**Task to carry out:** When you reach the line in the data below that contains "Open the post's '2 ч.' timestamp", please start repeating lines exactly, and stop after the line that contains "Viewport: 1090px width, 368px height.", repeating nothing else.

**Data to process:**
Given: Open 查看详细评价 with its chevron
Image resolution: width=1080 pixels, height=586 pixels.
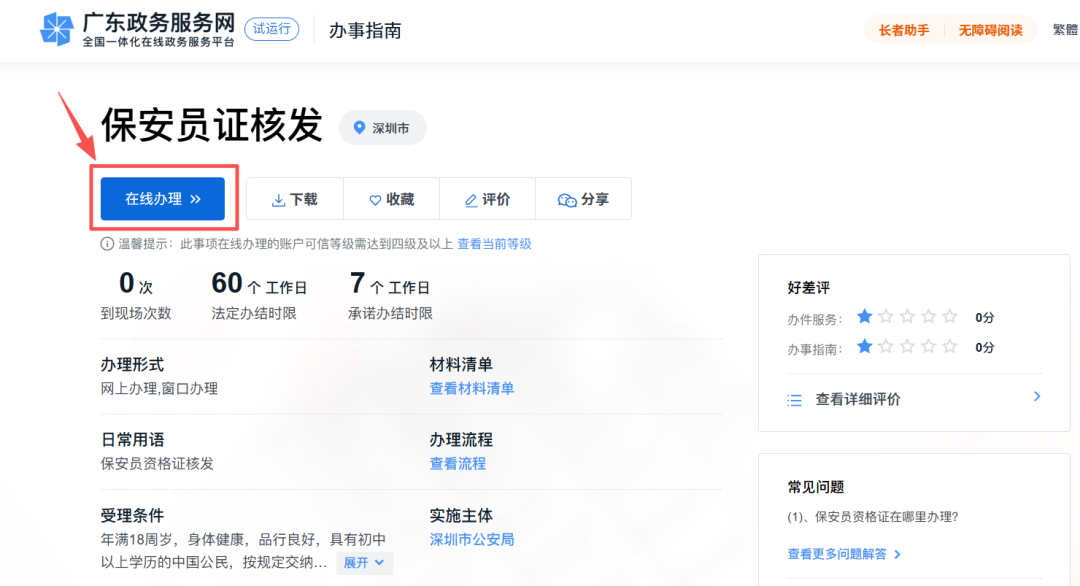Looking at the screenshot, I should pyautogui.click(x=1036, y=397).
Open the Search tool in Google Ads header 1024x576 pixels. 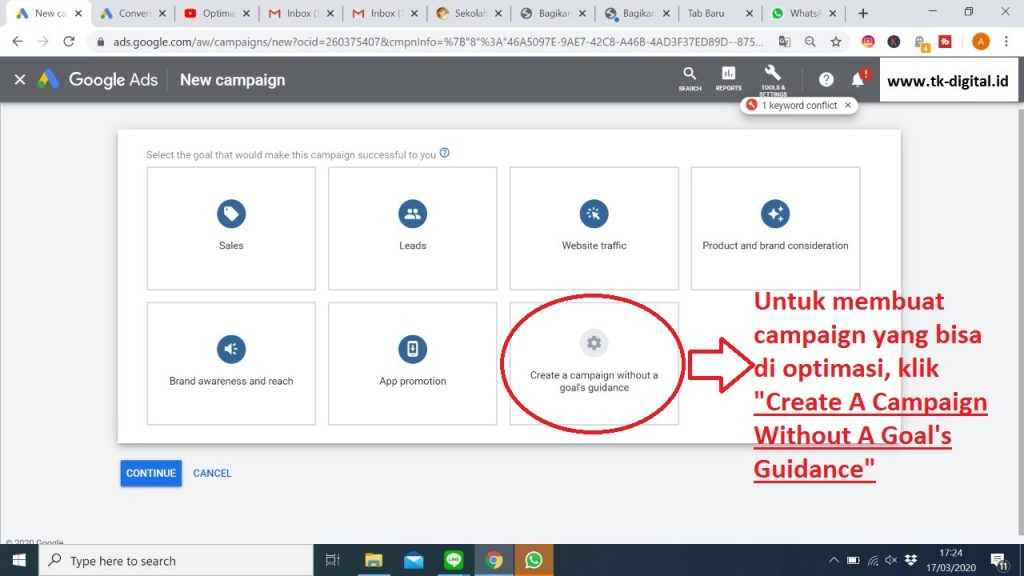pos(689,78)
* * *
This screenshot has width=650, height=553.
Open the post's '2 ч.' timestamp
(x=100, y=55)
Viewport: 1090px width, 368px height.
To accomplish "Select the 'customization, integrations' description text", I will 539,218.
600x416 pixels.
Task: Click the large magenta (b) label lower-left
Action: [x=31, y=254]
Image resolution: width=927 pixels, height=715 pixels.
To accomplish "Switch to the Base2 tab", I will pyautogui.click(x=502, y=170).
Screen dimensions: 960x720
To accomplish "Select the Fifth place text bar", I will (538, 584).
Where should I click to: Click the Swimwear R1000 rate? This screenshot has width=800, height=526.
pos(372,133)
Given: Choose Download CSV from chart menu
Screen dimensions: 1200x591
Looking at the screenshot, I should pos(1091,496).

**Task result:**
Open the post's '2 ч.' timestamp
(x=100, y=55)
Viewport: 1090px width, 368px height.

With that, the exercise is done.